With that important piece of information in mind, we proceeded to spin off the land, buildings, and storage racks into a separate entity. If we go through with a sale in the future, we'll be able to sell the accounts, keep the real estate, and become the acquirer's landlord. We'll do a lot better in the long run by taking that approach than we'd do if we sold the company as a single entity.



That's just one example of the changes we've made. We've also done some refinancing to reduce CitiStorage's debt, which would otherwise be deducted from the selling price. And we've made some selective acquisitions of small records-storage companies, whose accounts we can add to ours and eventually sell at a significant markup. Even if we ultimately decide to keep the business, we'll be better off for having made the changes.



My point is that you have to plan if you want to have the option of selling in the future. There's a lengthy process you have to go through to get a company ready for sale. You need to do enough research at the beginning to have a decent chance of winding up where you want to be at the end.

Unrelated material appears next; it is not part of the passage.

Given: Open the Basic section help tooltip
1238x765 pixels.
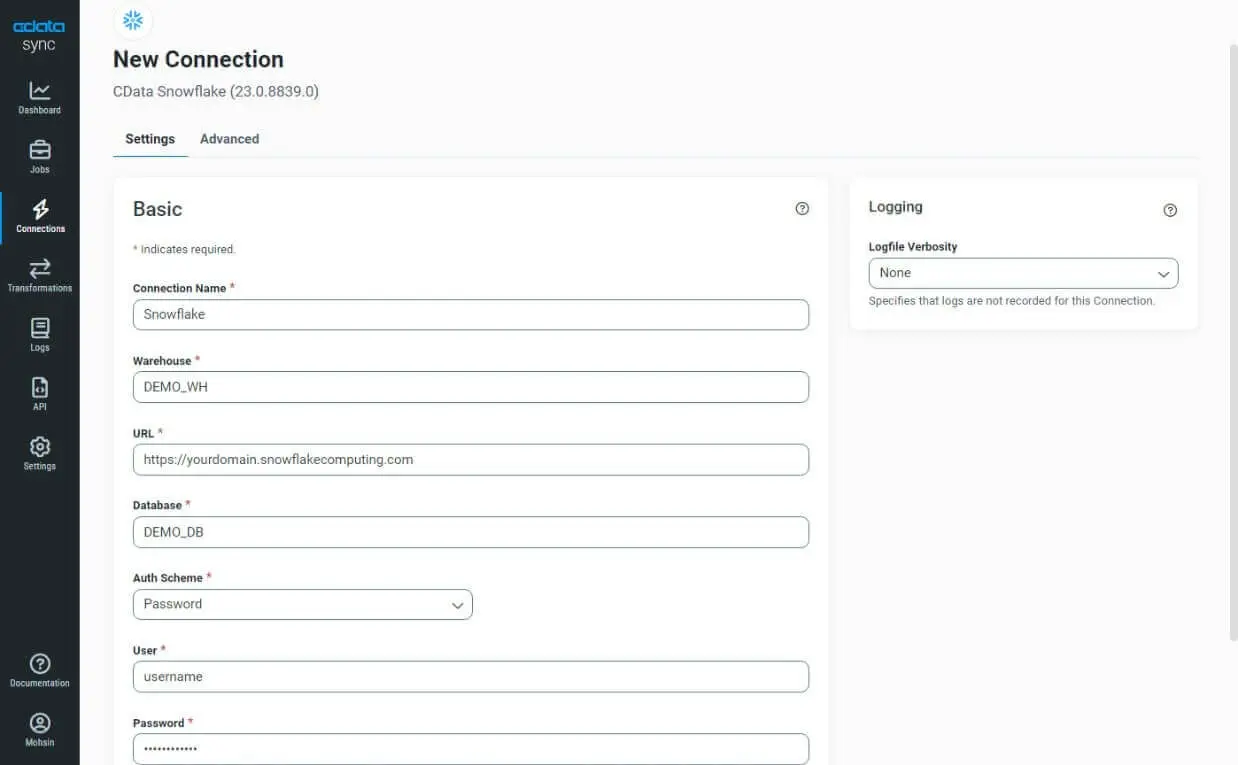Looking at the screenshot, I should (x=801, y=208).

Which brings me back to Toni. I told her that before deciding how to build up her sales, she needed to find out what kind of sales her potential acquirers would be most interested in. My guess was that some buyers would be looking for shelf space in specialty stores, while others would want it in department stores. If so, Toni should probably focus on building her sales through one type of retail outlet or the other, but not both.



Remember, her goal is to sell the company as soon as possible. She needs to figure out how she can get there fastest. Is it easier for her to sign up specialty stores or department stores? What kind of placement can she get in each?



So she has some investigating to do, followed by a period of experimentation. Then, once she's decided on her path, she needs to follow it single-mindedly, resisting the temptation to go after sales that don't fit in with her plan. If she does that, I feel confident that she can reach her goal and sell her company for the amount she wants, but it will no doubt take a couple of years.


By then, moreover, the market may have recovered enough for her to get a higher valuation than would be possible today -- or she may have decided her company is doing so well that she really doesn't want to sell it after all.